* [EXERCISE OBJECTIVE]: Treat the line with "[Top 15 dầu" as the starting point. Write it out and every line after it through the end of the listing below, exactly.
---- RECORDS FOR THIS TASK
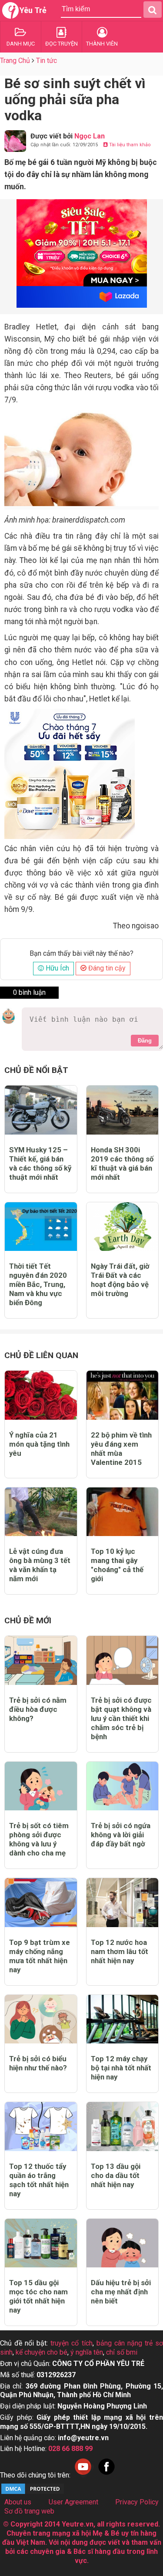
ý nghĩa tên (86, 2352)
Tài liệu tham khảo (129, 145)
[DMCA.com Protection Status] (32, 2493)
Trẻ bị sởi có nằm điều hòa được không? (38, 1709)
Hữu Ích (56, 968)
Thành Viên (102, 43)
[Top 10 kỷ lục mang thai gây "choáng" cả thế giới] (122, 1511)
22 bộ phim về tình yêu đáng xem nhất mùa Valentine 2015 (121, 1449)
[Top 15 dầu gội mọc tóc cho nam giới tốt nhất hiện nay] (41, 2243)
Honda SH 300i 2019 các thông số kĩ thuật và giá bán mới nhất (122, 1163)
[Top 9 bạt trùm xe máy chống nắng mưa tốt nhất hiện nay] (41, 1902)
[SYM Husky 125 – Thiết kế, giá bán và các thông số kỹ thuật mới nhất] (41, 1110)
--------
* [TASK RESPONSE]:
[Top 15 dầu gội mọc tóc cho nam giới tốt nhất hiện nay] (41, 2243)
Honda SH 300i 2019 các thông số kĩ thuật và giá bán mới nhất (122, 1163)
[Top 9 bạt trùm xe máy chống nắng mưa tốt nhất hiện nay] (41, 1902)
[SYM Husky 125 – Thiết kế, giá bán và các thông số kỹ thuật mới nhất] (41, 1110)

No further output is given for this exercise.